The ABA guidance includes a chart bankers can follow and urges them to take special care to determine if they are advising pension or other funds that hold muni bond proceeds, which could require they  register as a municipal advisor.

The Dodd-Frank Act requires MAs to register and take on a fiduciary duty to put the interests of their clients above their own. Banks did not receive a wide exemption from registration under the final rule, though the ABA had pushed for that and legislation offered in the House during the past two Congresses would have granted it.

The ABA guidance notes that the final rule, adopted on Sept. 18, is still much more narrowly-tailored than the SEC’s original 2010 proposal that was withdrawn amidst heavy industry criticism for having an MA definition that was too broad.

“Although the SEC did not adopt ABA’s position that banks should be entirely exempt from the rule, it did incorporate exemptions for many traditional bank products, including advice with respect to deposit products and extensions of credit,” the guidance explains. “Nonetheless, ABA remains concerned about certain issues, including entering into an interest rate swap in connection with a bank loan, and the provision of advice to public pension plans.”

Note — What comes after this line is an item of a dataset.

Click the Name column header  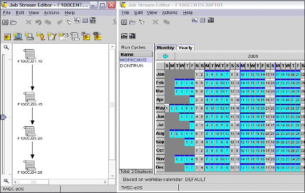click(x=136, y=54)
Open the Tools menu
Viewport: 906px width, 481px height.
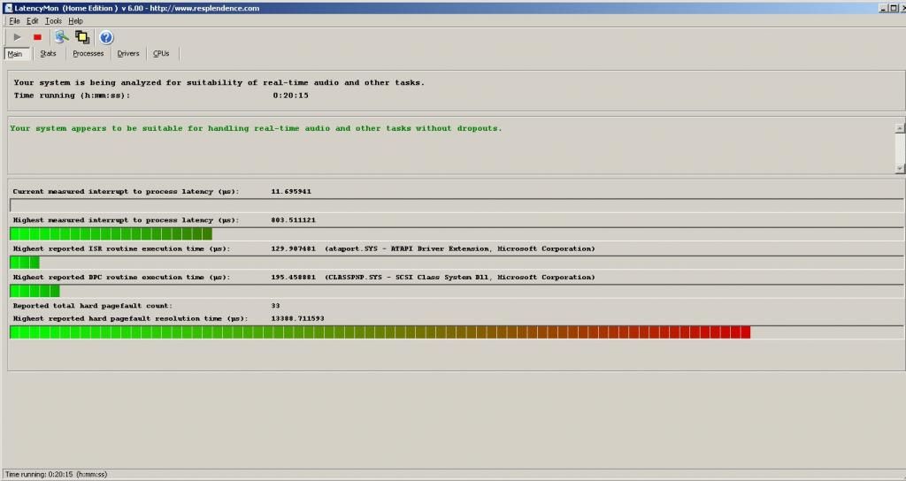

The chart includes boxes with questions that ABA members can use to see if they fall under the MA regulatory regime, such as “are you making a recommendation, suggestion, or pitch?”

The MA rule requires registration of anyone who provides specific advice to municipalities or conduit borrowers on the issuance of bonds or derivatives, or the investment of muni proceeds. Providing education on the state of the market without any recommendations, or simply advertising services as being available, do not require registration and the chart has these pointing back to a box reading “no registration needed.”

“Investment advisory activities offered in the bank itself, typically through trust departments, are not exempt under the final rule,” the ABA guidance notes. “Thus, a bank that provides investment advice, for example, to government pension plans or pooled investment vehicles that contain ‘proceeds,’ would be required to register as a municipal advisor.  However, if the advice is provided through a bank’s affiliate registered as an investment adviser under the Investment Advisers Act, registration would not be required.”

Banks should be able to ask issuers whether pension funds they are managing contain proceeds of taxable munis, the guidance says, but they could be exempt from registration if the pension plan retains its own registered MA. Under the SEC’s final rule, an entity providing advice can be exempt from registering if the issuer certifies it is relying on its own MA.

Cristeena Naser, vice president and senior counsel at the ABA’s Center for Securities, Trust & Investment, said work on the guidance began immediately with the rule’s adoption. “We’ve been watching this issue for years,” Naser said. “We began working on the final rule as soon as it was issued because it will definitely impact banks.”